Saved data entries:
================
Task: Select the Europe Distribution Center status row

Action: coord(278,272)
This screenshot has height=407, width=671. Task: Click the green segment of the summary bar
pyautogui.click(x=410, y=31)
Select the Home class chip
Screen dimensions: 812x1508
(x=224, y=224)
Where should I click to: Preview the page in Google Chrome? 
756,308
================
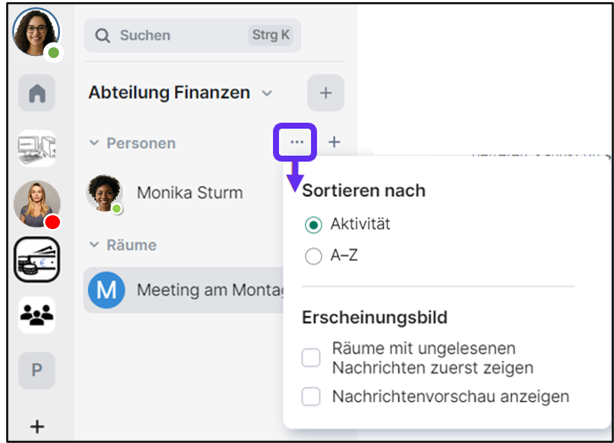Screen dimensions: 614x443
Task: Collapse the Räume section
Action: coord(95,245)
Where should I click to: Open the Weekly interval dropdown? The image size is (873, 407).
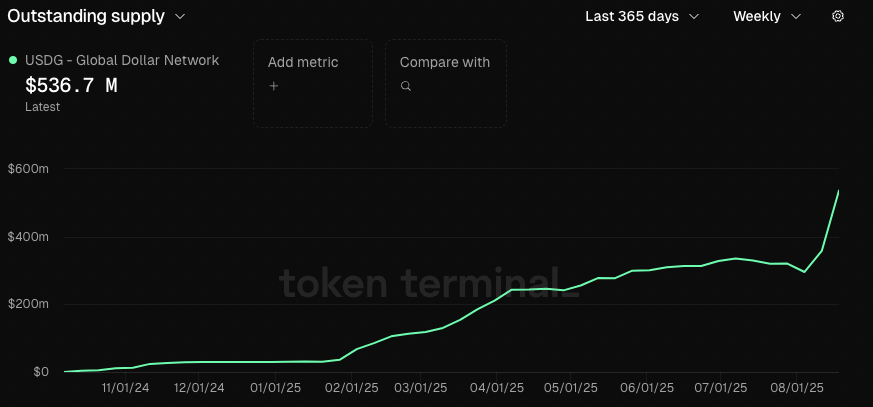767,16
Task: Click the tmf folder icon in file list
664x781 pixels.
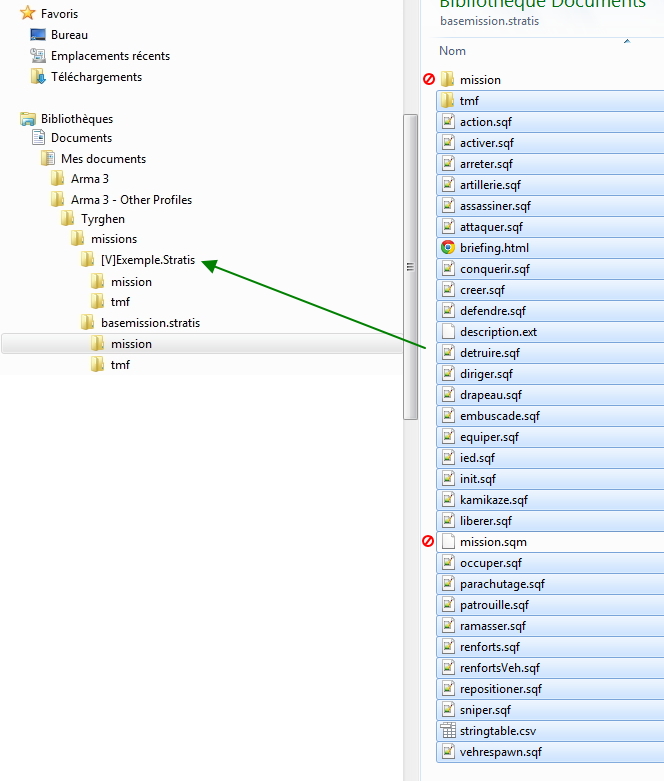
================
#### Exercise description:
Set down word for word the lines above from the one with "Where should I click to: Open" up to and including the one with "664x781 pixels.". Omit every picture.

#### Response for this exercise:
Where should I click to: Open the Weekly interval dropdown? The image size is (873, 407).
767,16
Task: Click the tmf folder icon in file list
664x781 pixels.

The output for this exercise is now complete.